■ AIM OF THE TASK:
Report every line of the records that includes the word "agent".

Pixel coordinate grounding data:
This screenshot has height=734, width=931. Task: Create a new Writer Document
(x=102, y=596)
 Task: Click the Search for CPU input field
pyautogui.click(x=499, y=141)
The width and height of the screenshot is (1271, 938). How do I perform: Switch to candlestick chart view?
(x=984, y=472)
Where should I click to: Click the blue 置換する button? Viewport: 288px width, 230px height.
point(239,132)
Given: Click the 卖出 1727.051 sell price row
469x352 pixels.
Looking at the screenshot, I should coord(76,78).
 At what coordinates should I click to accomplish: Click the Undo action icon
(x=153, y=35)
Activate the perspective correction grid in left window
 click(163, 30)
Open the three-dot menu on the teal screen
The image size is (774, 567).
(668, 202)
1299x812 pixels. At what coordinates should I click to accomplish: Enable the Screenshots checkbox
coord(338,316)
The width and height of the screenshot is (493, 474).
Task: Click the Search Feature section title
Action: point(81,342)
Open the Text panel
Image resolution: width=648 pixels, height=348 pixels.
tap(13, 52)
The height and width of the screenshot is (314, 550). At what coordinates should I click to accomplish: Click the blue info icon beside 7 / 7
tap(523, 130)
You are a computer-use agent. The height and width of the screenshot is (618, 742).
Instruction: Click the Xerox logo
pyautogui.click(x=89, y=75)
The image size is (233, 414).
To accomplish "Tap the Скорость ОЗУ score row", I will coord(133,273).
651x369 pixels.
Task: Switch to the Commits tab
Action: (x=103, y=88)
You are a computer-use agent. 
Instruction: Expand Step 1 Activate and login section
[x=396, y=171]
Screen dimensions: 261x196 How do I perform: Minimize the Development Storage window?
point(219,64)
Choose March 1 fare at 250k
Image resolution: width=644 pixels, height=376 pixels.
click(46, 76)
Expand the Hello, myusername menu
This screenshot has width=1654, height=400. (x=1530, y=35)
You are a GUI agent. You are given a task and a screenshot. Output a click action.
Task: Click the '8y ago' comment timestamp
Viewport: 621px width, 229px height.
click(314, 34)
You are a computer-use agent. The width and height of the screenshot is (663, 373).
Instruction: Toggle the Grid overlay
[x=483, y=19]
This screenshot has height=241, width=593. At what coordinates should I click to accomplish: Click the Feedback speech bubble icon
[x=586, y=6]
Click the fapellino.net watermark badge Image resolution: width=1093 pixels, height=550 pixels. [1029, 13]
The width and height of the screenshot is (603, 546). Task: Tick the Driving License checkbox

■ ANSWER TO THIS TASK:
You are a computer-use agent. The height and width of the screenshot is (618, 742).
You are a computer-use agent. 
You are a GUI agent. You are given a task and a screenshot. Output a click action.
You are a computer-use agent. The width and height of the screenshot is (663, 373).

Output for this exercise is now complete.